__Problem to solve__. Word for word, the records below are to be set down again.

((

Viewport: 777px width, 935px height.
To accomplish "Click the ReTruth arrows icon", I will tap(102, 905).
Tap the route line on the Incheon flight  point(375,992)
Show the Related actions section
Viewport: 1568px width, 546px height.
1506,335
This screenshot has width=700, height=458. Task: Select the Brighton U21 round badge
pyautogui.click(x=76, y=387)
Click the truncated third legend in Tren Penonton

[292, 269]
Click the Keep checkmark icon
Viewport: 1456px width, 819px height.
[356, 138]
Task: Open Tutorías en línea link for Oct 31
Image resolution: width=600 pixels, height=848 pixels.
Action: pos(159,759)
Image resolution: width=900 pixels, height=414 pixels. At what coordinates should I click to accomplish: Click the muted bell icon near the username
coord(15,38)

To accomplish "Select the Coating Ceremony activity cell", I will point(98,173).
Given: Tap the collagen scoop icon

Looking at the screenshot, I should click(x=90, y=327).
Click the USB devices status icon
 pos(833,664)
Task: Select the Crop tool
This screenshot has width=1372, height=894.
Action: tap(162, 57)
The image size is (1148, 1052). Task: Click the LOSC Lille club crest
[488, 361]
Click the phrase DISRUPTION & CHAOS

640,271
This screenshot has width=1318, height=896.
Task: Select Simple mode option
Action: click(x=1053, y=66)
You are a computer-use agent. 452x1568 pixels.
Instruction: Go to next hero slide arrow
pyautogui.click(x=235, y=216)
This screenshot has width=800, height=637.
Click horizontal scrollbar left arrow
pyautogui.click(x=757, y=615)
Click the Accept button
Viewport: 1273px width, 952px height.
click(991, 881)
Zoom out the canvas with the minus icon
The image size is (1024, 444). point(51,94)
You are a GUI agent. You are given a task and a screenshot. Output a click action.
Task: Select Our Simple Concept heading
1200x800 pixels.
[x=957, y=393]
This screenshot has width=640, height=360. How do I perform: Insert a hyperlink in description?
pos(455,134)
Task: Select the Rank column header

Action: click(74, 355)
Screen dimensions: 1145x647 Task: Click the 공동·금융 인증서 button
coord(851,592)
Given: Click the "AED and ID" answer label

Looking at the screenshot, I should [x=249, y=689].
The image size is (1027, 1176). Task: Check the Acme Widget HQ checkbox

))

__Exercise answer__.
Viewport: 777px width, 935px height.
To accomplish "Click the ReTruth arrows icon", I will tap(102, 905).
Tap the route line on the Incheon flight  point(375,992)
Show the Related actions section
Viewport: 1568px width, 546px height.
1506,335
This screenshot has width=700, height=458. Task: Select the Brighton U21 round badge
pyautogui.click(x=76, y=387)
Click the truncated third legend in Tren Penonton

[292, 269]
Click the Keep checkmark icon
Viewport: 1456px width, 819px height.
[356, 138]
Task: Open Tutorías en línea link for Oct 31
Image resolution: width=600 pixels, height=848 pixels.
Action: pos(159,759)
Image resolution: width=900 pixels, height=414 pixels. At what coordinates should I click to accomplish: Click the muted bell icon near the username
coord(15,38)

To accomplish "Select the Coating Ceremony activity cell", I will point(98,173).
Given: Tap the collagen scoop icon

Looking at the screenshot, I should click(x=90, y=327).
Click the USB devices status icon
 pos(833,664)
Task: Select the Crop tool
This screenshot has width=1372, height=894.
Action: tap(162, 57)
The image size is (1148, 1052). Task: Click the LOSC Lille club crest
[488, 361]
Click the phrase DISRUPTION & CHAOS

640,271
This screenshot has width=1318, height=896.
Task: Select Simple mode option
Action: click(x=1053, y=66)
You are a computer-use agent. 452x1568 pixels.
Instruction: Go to next hero slide arrow
pyautogui.click(x=235, y=216)
This screenshot has width=800, height=637.
Click horizontal scrollbar left arrow
pyautogui.click(x=757, y=615)
Click the Accept button
Viewport: 1273px width, 952px height.
click(991, 881)
Zoom out the canvas with the minus icon
The image size is (1024, 444). point(51,94)
You are a GUI agent. You are given a task and a screenshot. Output a click action.
Task: Select Our Simple Concept heading
1200x800 pixels.
[x=957, y=393]
This screenshot has width=640, height=360. How do I perform: Insert a hyperlink in description?
pos(455,134)
Task: Select the Rank column header

Action: click(74, 355)
Screen dimensions: 1145x647 Task: Click the 공동·금융 인증서 button
coord(851,592)
Given: Click the "AED and ID" answer label

Looking at the screenshot, I should [x=249, y=689].
The image size is (1027, 1176). Task: Check the Acme Widget HQ checkbox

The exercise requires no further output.